Start of TEXT FOR ANALYSIS

Headshot of Prof. Travis Steffens

Studying lemurs is great – it’s fun, it’s interesting – but if they are being impacted by people and you don’t understand why people are doing what they are, you’re missing half of the problem.

-Dr. Steffens

Most people’s only exposure to lemurs is through the movie Madagascar, which doesn’t give an accurate representation of the endangerment they are facing and the way that their environments and interactions with humans contribute to this problem.

The movie depicts Madagascar’s lemur population thriving while living in total isolation from humans and most other animals. Yes, this is a children’s movie, but it couldn’t be further from the truth. Many lemur species, particularly the well-recognized ring-tailed lemur (King Julian, himself), are at a very high risk of extinction as their habitats are converted for agriculture and they are hunted as food. In fact, lemurs are the most endangered group of mammals in the world.

University of Guelph primatologist, Dr. Travis Steffens, is working to better understand the complexity of this problem. He initially went to Madagascar planning to only study how lemurs were impacted by habitat loss and fragmentation. However, he soon realized that studying this problem in isolation wouldn’t lead to a long-term conservation solution. He also noticed the country’s widespread poverty levels and how deforestation impacted both people and lemurs and developed the nonprofit, Planet Madagascar, to work to address these larger issues and their relationships to one another.

“Looking at this from the perspective of a shared environment brings it into the One Health realm,” says Steffens.

Image of a propithecus coquereli lemur on a tree branch

Steffens’ research does more than just incorporate the One Health (OH) approach – that is, a research approach that addresses the interconnections of human, animal, and environmental health – it embodies it. Though he didn’t recognize this immediately. He recently learned about OH when a colleague urged him to apply to a social science OH position at Guelph and he hasn’t looked back. He described the ways in which OH has enhanced his research, giving him a framework for applying his previous thoughts into a holistic approach.

“One Health is a multidisciplinary approach for multidisciplinary problems,” Steffens says.

Image of a lepilemur edwardsi lemur on a tree

Steffens didn’t initially plan to study so many things. His first dream was to become a monkey when he grew up, but once he realized that wasn’t possible, he figured studying them or other primates, such as lemurs, would be the next best thing. He travelled to Madagascar to work on a number of conservation projects and for his own PhD research project, studying the impact of human disturbance on lemurs. In 2015, he started Planet Madagascar aiming to work with local communities that live in connection to lemurs. His goal was to help create sustainable forest communities that worked together to help protect lemurs.

End of TEXT FOR ANALYSIS
Start of PROVIDED MATERIAL

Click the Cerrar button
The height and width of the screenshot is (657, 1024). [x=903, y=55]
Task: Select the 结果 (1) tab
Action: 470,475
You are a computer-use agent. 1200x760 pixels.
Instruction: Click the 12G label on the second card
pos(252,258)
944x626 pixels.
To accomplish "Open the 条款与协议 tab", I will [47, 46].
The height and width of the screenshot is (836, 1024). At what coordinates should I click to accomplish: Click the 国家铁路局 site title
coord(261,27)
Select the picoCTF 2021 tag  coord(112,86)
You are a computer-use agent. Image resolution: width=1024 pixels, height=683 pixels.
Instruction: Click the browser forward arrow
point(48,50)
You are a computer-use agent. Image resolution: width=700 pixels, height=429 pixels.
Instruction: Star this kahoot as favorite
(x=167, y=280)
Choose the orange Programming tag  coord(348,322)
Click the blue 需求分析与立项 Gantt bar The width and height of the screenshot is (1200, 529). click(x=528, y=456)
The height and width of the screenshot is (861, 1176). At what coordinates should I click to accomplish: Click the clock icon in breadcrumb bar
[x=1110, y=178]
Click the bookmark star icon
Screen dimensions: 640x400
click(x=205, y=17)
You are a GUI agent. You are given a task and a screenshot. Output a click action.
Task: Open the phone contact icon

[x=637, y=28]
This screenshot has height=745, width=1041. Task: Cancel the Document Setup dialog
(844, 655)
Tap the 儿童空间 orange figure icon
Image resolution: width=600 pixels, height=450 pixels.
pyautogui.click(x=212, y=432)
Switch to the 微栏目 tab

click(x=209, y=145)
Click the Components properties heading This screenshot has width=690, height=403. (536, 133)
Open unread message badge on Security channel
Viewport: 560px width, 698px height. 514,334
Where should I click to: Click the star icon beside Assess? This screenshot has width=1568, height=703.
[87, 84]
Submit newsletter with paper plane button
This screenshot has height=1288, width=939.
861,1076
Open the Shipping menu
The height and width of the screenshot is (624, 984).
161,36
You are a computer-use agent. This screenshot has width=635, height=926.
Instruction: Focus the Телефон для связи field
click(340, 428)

End of PROVIDED MATERIAL

## EXERCISE REQUIREMENTS
Condense the paragraph in the article on lemur research that begins "Steffens didn’t initially plan" into a short bulleted list that keeps its main facts. You won't need the rows to complete the task.

## REPLY TO THE EXERCISE
- Steffens first dreamed of becoming a monkey. When he realized that wasn't possible, he decided to study monkeys or other primates such as lemurs.
- He traveled to Madagascar for several conservation projects and for his PhD research on how human disturbance affects lemurs.
- In 2015 he started Planet Madagascar to work with local communities that live in connection to lemurs.
- His goal was to help create sustainable forest communities that work together to protect lemurs.